* **Goal of the exercise**
Only the lines below, from the one with "Screen dimensions: 1393x833" through the one with "Task: Click the 点击获取历史联络记录 link", are to be written out, exactly.

* **Data listing**
*-*-*
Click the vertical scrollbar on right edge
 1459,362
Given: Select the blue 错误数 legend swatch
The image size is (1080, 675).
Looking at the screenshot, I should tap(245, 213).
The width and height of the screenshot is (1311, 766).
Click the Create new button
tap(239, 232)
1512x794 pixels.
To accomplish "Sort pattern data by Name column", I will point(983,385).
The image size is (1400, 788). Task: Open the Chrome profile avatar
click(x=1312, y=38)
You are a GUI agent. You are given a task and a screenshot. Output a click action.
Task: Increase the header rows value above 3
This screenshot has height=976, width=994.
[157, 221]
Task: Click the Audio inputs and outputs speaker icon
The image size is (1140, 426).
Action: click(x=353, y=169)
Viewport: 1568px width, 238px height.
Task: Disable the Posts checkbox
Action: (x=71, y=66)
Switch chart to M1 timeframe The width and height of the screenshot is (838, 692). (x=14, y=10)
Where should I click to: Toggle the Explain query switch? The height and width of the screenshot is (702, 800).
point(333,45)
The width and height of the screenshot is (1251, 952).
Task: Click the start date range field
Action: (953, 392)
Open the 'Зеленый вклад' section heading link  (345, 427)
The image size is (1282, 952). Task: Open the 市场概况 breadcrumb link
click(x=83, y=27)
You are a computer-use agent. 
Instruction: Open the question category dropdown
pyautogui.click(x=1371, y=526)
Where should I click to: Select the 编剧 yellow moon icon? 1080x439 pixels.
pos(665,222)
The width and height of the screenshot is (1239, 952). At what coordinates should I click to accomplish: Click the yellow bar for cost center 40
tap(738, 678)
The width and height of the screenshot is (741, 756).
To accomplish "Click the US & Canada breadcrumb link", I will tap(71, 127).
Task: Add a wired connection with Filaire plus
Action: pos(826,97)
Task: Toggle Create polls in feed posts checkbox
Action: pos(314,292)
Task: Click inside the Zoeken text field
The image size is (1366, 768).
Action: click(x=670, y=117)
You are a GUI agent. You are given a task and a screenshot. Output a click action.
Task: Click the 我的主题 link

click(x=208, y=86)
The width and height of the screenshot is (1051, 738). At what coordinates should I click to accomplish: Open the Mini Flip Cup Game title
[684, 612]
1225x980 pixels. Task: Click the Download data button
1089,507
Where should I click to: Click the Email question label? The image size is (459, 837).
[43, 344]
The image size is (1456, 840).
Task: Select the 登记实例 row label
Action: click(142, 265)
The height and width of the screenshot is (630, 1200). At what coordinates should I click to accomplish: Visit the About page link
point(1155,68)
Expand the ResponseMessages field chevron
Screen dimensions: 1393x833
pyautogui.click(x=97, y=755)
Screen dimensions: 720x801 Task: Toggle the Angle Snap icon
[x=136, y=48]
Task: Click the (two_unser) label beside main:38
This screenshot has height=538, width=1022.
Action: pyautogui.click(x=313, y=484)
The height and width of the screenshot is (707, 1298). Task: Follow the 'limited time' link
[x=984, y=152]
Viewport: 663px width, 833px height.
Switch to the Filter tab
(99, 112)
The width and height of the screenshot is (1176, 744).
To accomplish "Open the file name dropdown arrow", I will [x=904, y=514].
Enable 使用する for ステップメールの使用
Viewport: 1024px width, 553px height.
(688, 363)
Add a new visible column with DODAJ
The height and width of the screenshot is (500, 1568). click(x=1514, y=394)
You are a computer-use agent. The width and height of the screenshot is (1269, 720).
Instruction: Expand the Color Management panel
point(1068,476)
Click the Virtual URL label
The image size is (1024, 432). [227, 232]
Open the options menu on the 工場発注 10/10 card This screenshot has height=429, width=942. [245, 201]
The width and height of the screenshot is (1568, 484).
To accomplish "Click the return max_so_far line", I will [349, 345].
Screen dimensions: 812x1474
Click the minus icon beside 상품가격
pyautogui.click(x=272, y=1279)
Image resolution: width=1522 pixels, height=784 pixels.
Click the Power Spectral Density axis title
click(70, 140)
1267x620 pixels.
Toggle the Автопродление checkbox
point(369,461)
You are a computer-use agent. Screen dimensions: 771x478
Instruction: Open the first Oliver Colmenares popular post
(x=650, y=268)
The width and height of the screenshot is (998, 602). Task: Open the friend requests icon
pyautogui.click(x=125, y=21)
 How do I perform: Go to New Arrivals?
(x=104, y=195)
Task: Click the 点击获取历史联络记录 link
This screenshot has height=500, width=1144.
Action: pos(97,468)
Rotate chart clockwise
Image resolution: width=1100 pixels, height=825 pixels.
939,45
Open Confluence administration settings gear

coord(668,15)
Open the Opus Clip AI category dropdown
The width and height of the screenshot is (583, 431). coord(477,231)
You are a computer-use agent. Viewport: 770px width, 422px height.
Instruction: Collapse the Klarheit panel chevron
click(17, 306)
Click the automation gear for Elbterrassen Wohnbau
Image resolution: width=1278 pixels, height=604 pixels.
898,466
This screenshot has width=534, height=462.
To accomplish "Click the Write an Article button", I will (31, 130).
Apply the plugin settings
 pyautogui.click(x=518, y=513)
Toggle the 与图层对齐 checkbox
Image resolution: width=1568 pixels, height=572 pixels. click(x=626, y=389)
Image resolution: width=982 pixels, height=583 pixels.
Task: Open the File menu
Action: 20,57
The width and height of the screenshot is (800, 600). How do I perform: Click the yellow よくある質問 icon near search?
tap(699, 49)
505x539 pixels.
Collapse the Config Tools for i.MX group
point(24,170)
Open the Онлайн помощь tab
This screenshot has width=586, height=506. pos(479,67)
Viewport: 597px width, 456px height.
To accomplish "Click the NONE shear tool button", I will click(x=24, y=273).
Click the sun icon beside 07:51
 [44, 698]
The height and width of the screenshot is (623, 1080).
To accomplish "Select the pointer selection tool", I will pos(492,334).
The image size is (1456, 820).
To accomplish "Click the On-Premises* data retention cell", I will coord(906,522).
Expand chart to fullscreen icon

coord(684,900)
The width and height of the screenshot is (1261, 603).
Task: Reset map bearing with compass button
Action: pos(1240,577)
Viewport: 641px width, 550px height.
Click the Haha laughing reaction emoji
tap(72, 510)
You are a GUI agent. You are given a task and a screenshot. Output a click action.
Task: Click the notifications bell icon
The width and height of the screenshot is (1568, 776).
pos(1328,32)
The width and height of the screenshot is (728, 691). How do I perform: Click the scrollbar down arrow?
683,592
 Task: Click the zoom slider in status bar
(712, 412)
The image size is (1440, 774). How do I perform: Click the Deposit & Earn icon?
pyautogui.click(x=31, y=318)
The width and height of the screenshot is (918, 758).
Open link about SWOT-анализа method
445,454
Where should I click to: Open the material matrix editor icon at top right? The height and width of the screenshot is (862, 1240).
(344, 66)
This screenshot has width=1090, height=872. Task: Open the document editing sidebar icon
*-*-*
* **Task result**
Screen dimensions: 1393x833
pyautogui.click(x=97, y=755)
Screen dimensions: 720x801 Task: Toggle the Angle Snap icon
[x=136, y=48]
Task: Click the (two_unser) label beside main:38
This screenshot has height=538, width=1022.
Action: pyautogui.click(x=313, y=484)
The height and width of the screenshot is (707, 1298). Task: Follow the 'limited time' link
[x=984, y=152]
Viewport: 663px width, 833px height.
Switch to the Filter tab
(99, 112)
The width and height of the screenshot is (1176, 744).
To accomplish "Open the file name dropdown arrow", I will [x=904, y=514].
Enable 使用する for ステップメールの使用
Viewport: 1024px width, 553px height.
(688, 363)
Add a new visible column with DODAJ
The height and width of the screenshot is (500, 1568). click(x=1514, y=394)
You are a computer-use agent. The width and height of the screenshot is (1269, 720).
Instruction: Expand the Color Management panel
point(1068,476)
Click the Virtual URL label
The image size is (1024, 432). [227, 232]
Open the options menu on the 工場発注 10/10 card This screenshot has height=429, width=942. [245, 201]
The width and height of the screenshot is (1568, 484).
To accomplish "Click the return max_so_far line", I will [349, 345].
Screen dimensions: 812x1474
Click the minus icon beside 상품가격
pyautogui.click(x=272, y=1279)
Image resolution: width=1522 pixels, height=784 pixels.
Click the Power Spectral Density axis title
click(70, 140)
1267x620 pixels.
Toggle the Автопродление checkbox
point(369,461)
You are a computer-use agent. Screen dimensions: 771x478
Instruction: Open the first Oliver Colmenares popular post
(x=650, y=268)
The width and height of the screenshot is (998, 602). Task: Open the friend requests icon
pyautogui.click(x=125, y=21)
 How do I perform: Go to New Arrivals?
(x=104, y=195)
Task: Click the 点击获取历史联络记录 link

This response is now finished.